Parsing a log file to cut off some parts

Dear all,

I would like to use SQL's log file to extract information from it.

This file can include four different types of instruction with the number of lines involved for each of them:

-> (1) "INSERT" instruction with the number of lines inserted
-> (2) "UPDATE" instruction with the number of lines updated
-> (3) "DELETE" instruction with the number of lines deleted
-> (4) "COLLECT STATISTICS" instruction with the number of lines involved.

The number of lines involved for "UPDATE" and "COLLECT STATISTICS" has exactly the same appearance in the log file:

-> for "COLLECT STATISTICS" instruction (check "Update completed" below)

COLLECT STATISTICS           COLUMN (STD_CDH_ID)
                           , COLUMN (PARTITION)
                           , COLUMN (METDVERS_OID_ID)
         -- AXE ITEMGROUP
                           , COLUMN (ITEMGROUP_OID_CD)
                           , COLUMN (STD_CDH_ID, METDVERS_OID_ID, ITEMGROUP_OID_CD)
                           -- AXE VISIT
                           , COLUMN (VISIT_OID_CD)
                           , COLUMN (STD_CDH_ID, METDVERS_OID_ID, VISIT_OID_CD)
         -- AXE FORM
                           , COLUMN (FORM_OID_CD)
                           , COLUMN (STD_CDH_ID, METDVERS_OID_ID, FORM_OID_CD)
         -- AXE SITE
                           , COLUMN (SITE_OID_CD)
                           , COLUMN (STD_CDH_ID, METDVERS_OID_ID, SITE_OID_CD)
       -- AXE SUBJCT
                           , COLUMN (SUBJCT_KEY_ID)
                           , COLUMN (STD_CDH_ID, METDVERS_OID_ID, SUBJCT_KEY_ID)

ON                           CDH_STGN_DEV1.RECRD_SHREDDED
;

 *** Update completed. 14 rows changed.
 *** Total elapsed time was 4 seconds.

-> for "UPDATE" instruction (check "Update completed" below)

UPDATE
 TGT
FROM
 CDH_REJT_DEV1.RAVE_LNKITEMGROUPITEM TGT
, CDH_STGN_DEV1.LNKITEMGROUPITEM SRC
SET
 LNKITEMGROUPITEM_REJTDELTD_TS = CURRENT_TIMESTAMP(0)
WHERE
 TGT.STD_CDH_ID   = SRC.STD_CDH_ID
AND TGT.METDVERS_OID_ID  = SRC.METDVERS_OID_ID
AND TGT.ITEM_OID_CD   = SRC.ITEM_OID_CD
AND TGT.LNKITEMGROUPITEM_REJTDELTD_TS IS NULL
;

 *** Update completed.
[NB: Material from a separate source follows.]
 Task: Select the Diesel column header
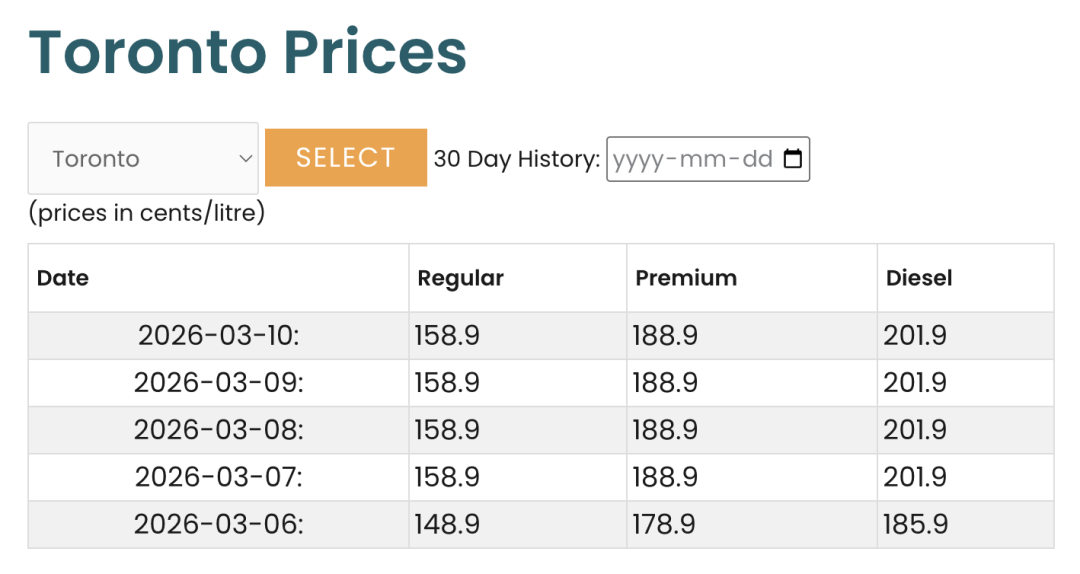click(919, 278)
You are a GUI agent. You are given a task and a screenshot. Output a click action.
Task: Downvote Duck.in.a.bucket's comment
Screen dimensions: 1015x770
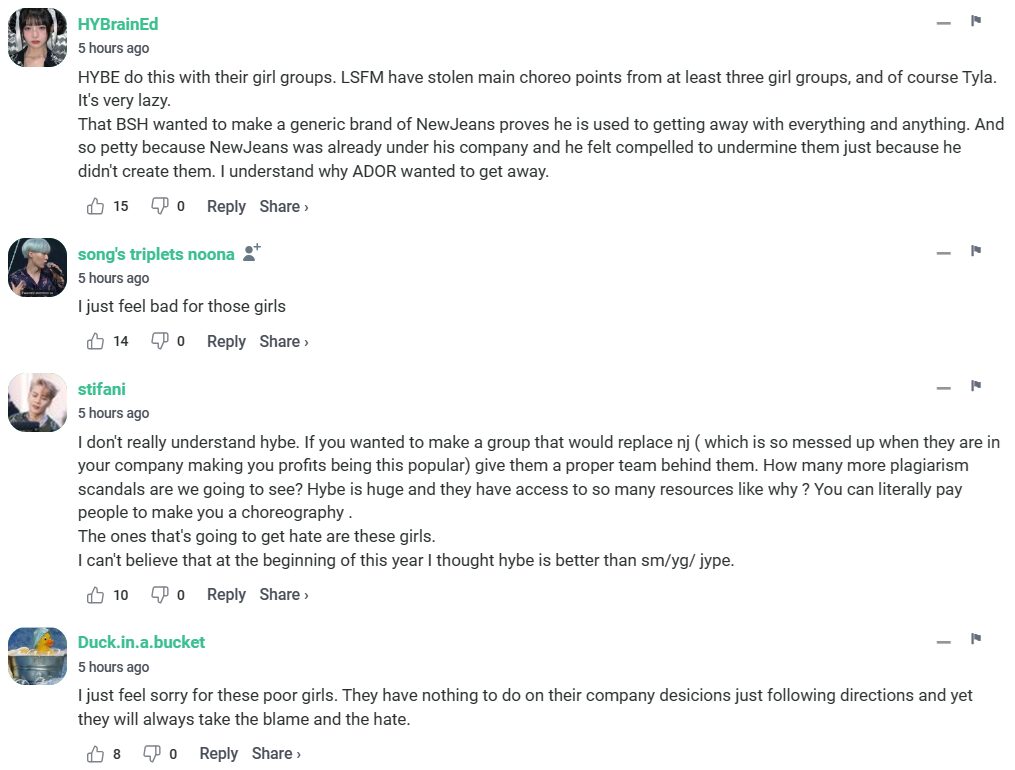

No rows changed.
 *** Total elapsed time was 1 second.

The problem I face is the following: I am not interested by the number of lines involved in the "COLLECT STATISTICS" instruction and I am not able to recognize from the log file what kind of expression - "COLLECT STATISTICS" or "UPDATE" - produced "Update completed" in the log file !

So, I thought to cut off from the log file the multi-line record starting with "COLLECT STATISTICS" and ending with "changed." ... but I failed, I failed, I failed !

Thanks in advance for the attention you pay to my request and obviously, any suggestion over welcomed,

Didier.

Not sure I understand your request. Completing it with sample input data and the relevant code snippet from your failing attempts might help to come to a close interpretation.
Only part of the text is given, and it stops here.